Pas étonnant que dans ce contexte on observe une augmentation  des vols en magasins, les prémices d’émeutes de la faim dans certaines localités et l’instauration de cartes d’alimentation à destination des retraités dans certaines régions (dont Kaliningrad), expérience qui pourrait être étendue.


De même, tous les acteurs économiques, ménages comme entreprises, ne peuvent que constater l’augmentation très sensible des taux d’intérêts bancaires, au risque de décourager la consommation et l’investissement et de renforcer ce constat amer de la population selon lequel tout doit être consacré au seul effort de guerre ; illustration de cette crise, plus de 100.000 automobiles VAZ sont aujourd’hui stockées en usines ou concessions faute de trouver preneurs, et la plupart des équipements électroniques importés restent invendus, en raison de prix trop élevés


Il est vrai que dans le même temps, le cours du rouble ne cesse de se déprécier, obligeant la Banque Centrale de Russie à augmenter le taux d’escompte, ce qui influe nécessairement sur le coût du crédit ; certains observateurs anticipent déjà un Dollar à 150 roubles, en dépit des interventions de la Banque centrale.

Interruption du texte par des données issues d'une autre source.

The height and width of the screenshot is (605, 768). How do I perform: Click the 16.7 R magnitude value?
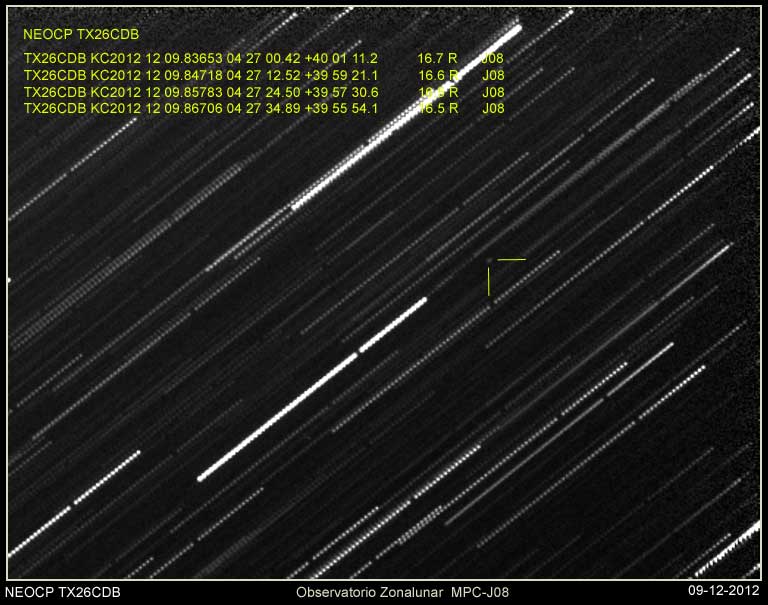tap(437, 58)
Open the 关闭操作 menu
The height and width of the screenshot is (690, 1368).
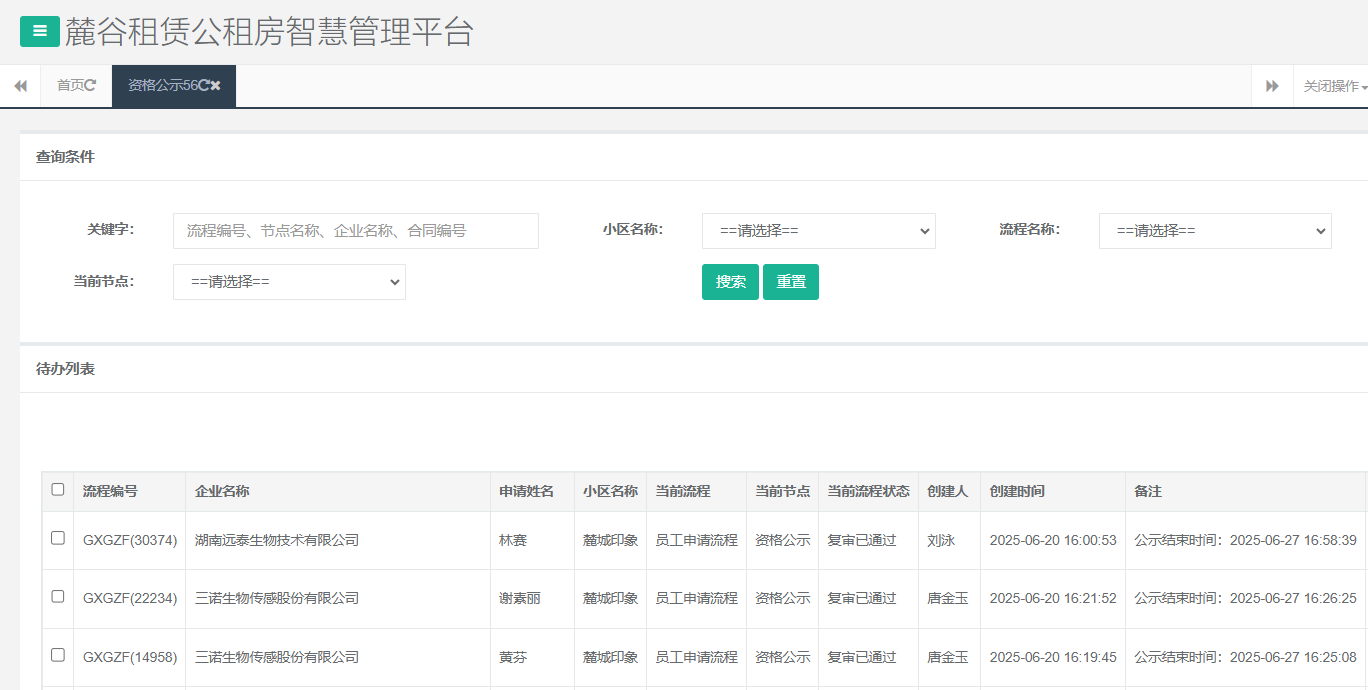(1334, 87)
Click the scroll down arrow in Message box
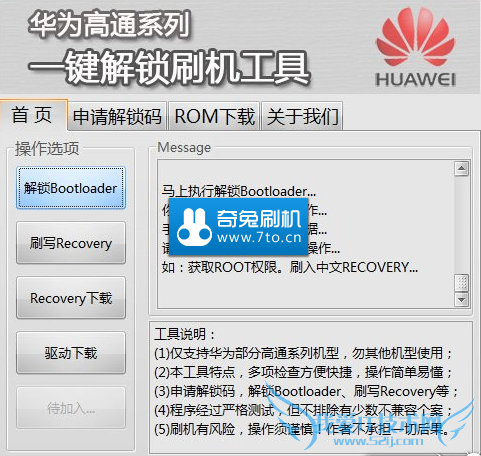Screen dimensions: 481x456 pos(462,300)
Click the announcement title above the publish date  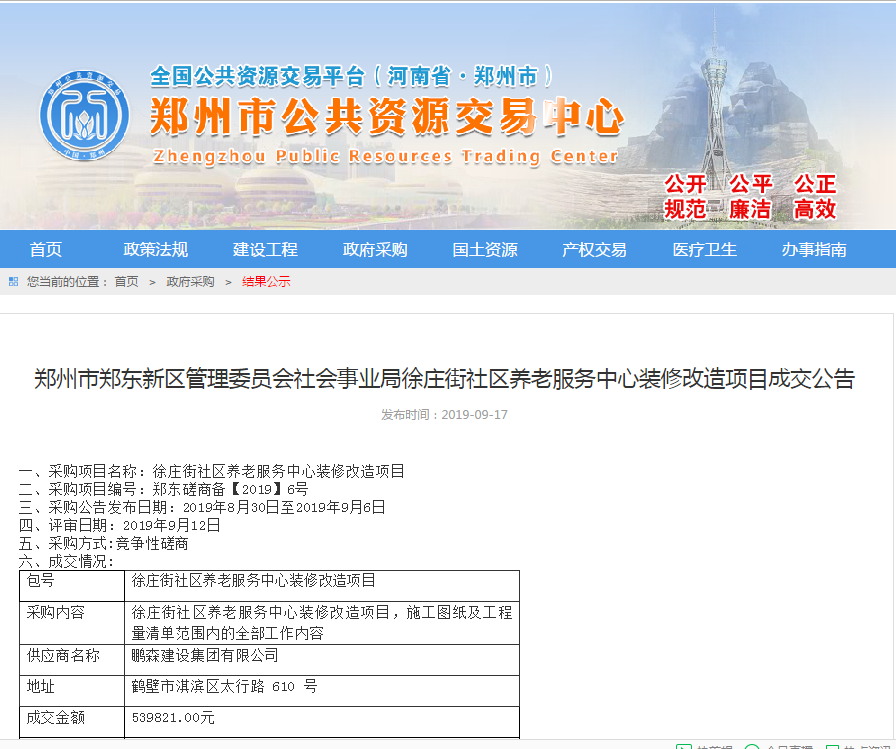click(448, 380)
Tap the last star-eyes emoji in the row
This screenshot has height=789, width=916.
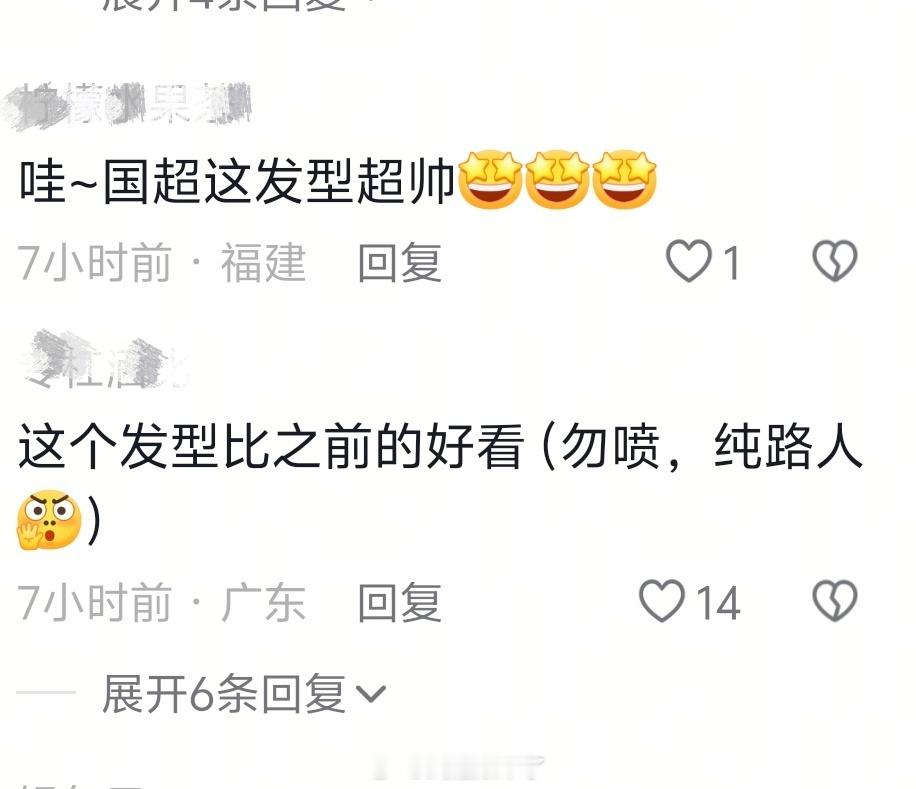pyautogui.click(x=624, y=179)
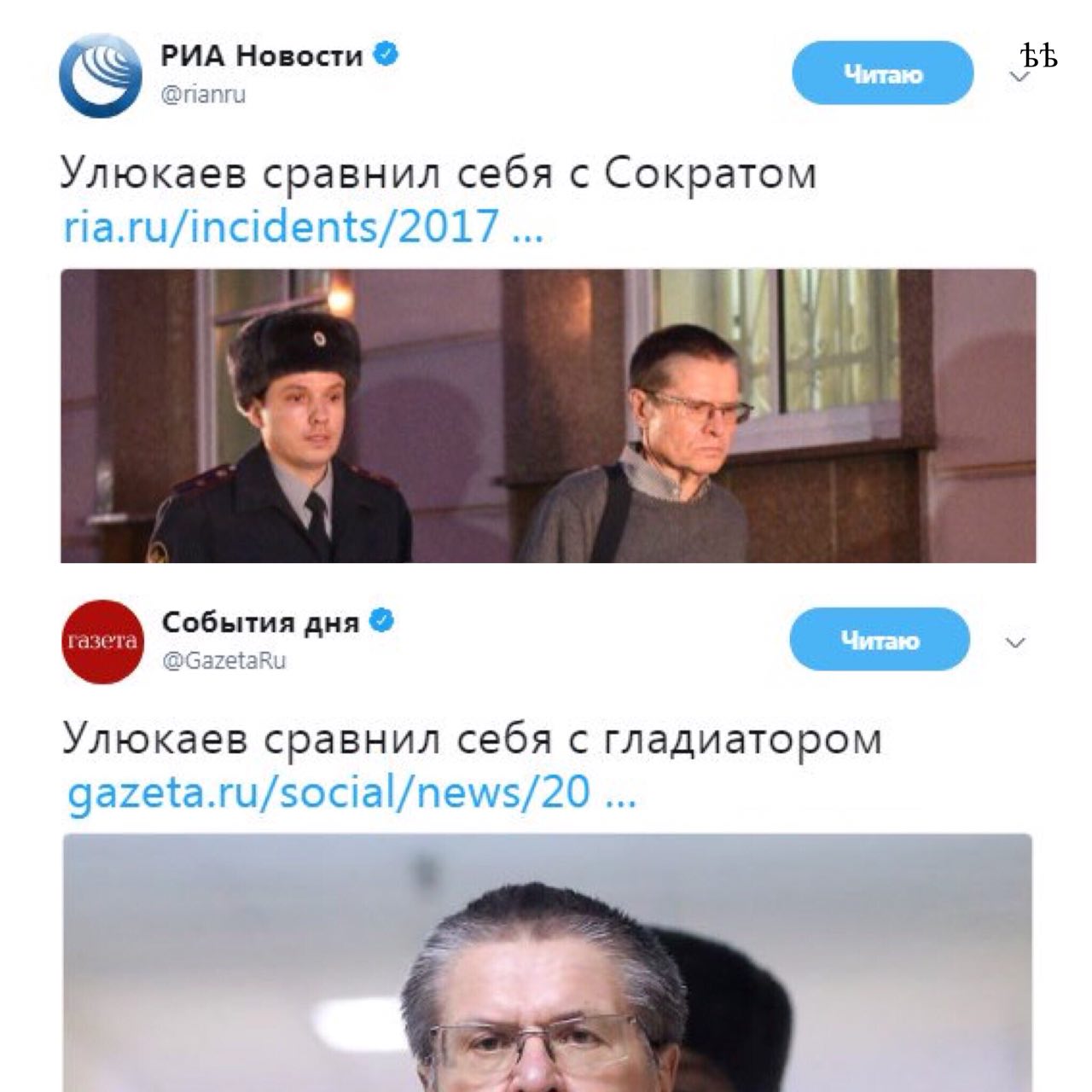Toggle the Читаю follow button for РИА Новости

(x=882, y=73)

Dans ce contexte fortement dégradé, comment ignorer qu’aucun des pays présentés par le pouvoir russe comme « alliés de la Russie », y compris la Chine,  ne lui accorde de prêts ?


Mais l’économie, ce ne sont pas que des statistiques, c’est aussi une affaire humaine, et là encore les indices russes ne sont pas bons ; ainsi on estime à près de 5 millions le nombre d’emplois aujourd’hui non pourvus, chiffre à rapprocher des départs à l’étranger observés dès les premières semaines de guerre, de l’incorporation de travailleurs sous les drapeaux ou encore, du nombre tragique d’invalides de guerre à ce jour recensés (500.000).


Dans ce contexte, et en dépit d’un contrôle strict de l’information exercé par les autorités, on ne sera pas étonné d’apprendre, selon l’agence Tass, que deux tiers des russes se déclarent mécontents de l’année 2024, en raison des difficultés économiques et de la hausse des prix ; dans le même temps plus de la moitié d’entre eux estiment que « l’opération militaire spéciale » a atteint ses objectifs, et qu’il convient d’y mettre fin dès que possible.


Une opération militaire « spécialement couteuse » en pertes de vies humaines et en destructions de toutes sortes pourrait-on dire !                                                                                         


20 janvier 2025.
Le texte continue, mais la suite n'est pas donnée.